DIRECTIONS: Repeat each line of the data below exactly, but skip the pictures.

[Pixel coordinate grounding data]

........

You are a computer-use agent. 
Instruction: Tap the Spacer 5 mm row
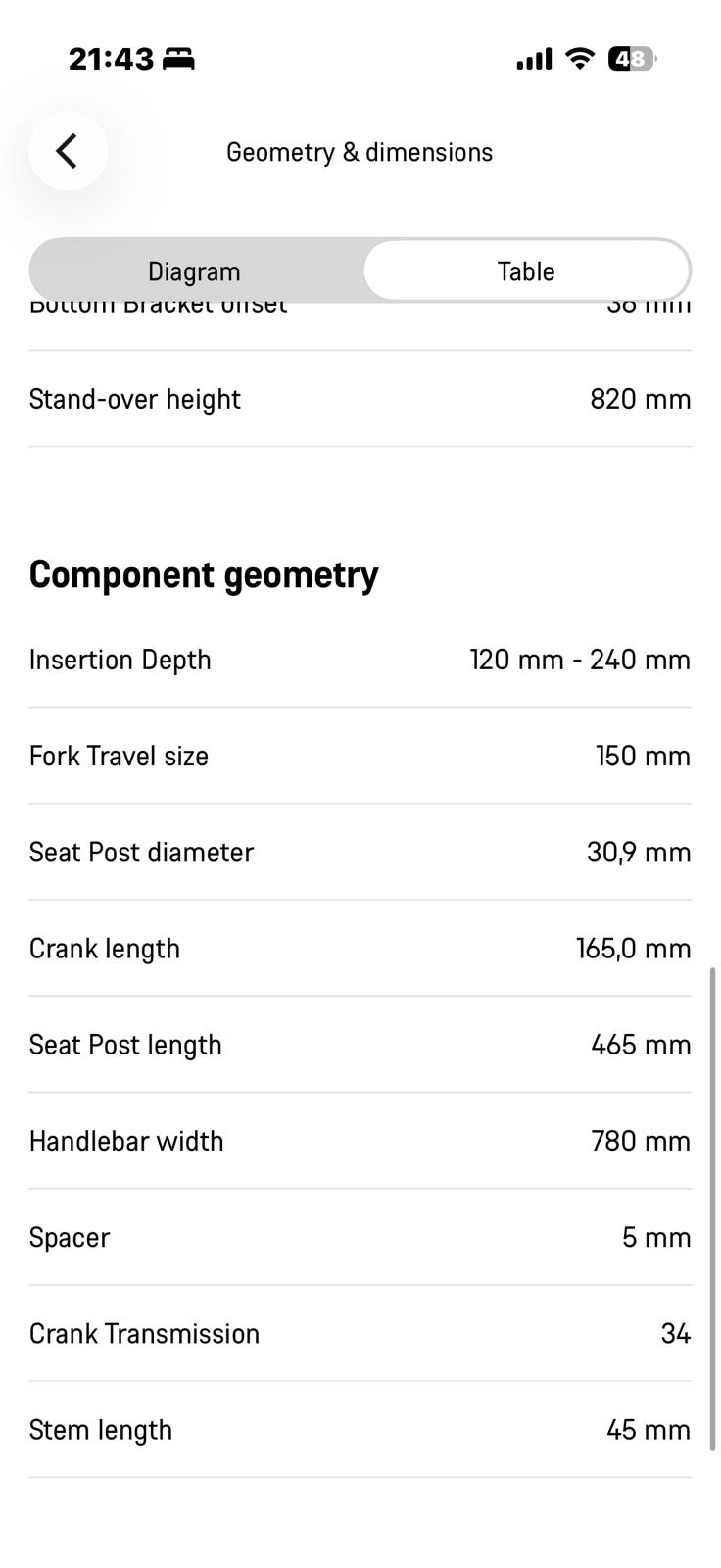pos(360,1237)
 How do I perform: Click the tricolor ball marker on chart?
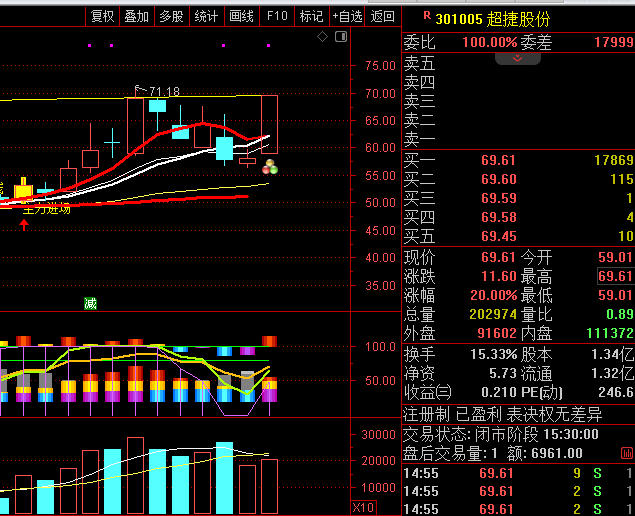pos(270,167)
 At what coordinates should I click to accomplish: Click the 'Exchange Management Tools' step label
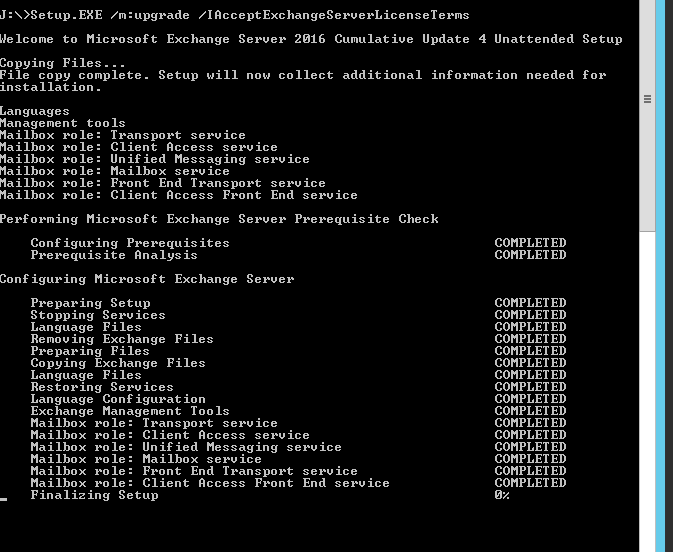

........

RESPONSE BELOW:
You are a computer-use agent. 
Instruction: Tap the Spacer 5 mm row
pos(360,1237)
 How do I perform: Click the tricolor ball marker on chart?
pos(270,167)
 At what coordinates should I click to accomplish: Click the 'Exchange Management Tools' step label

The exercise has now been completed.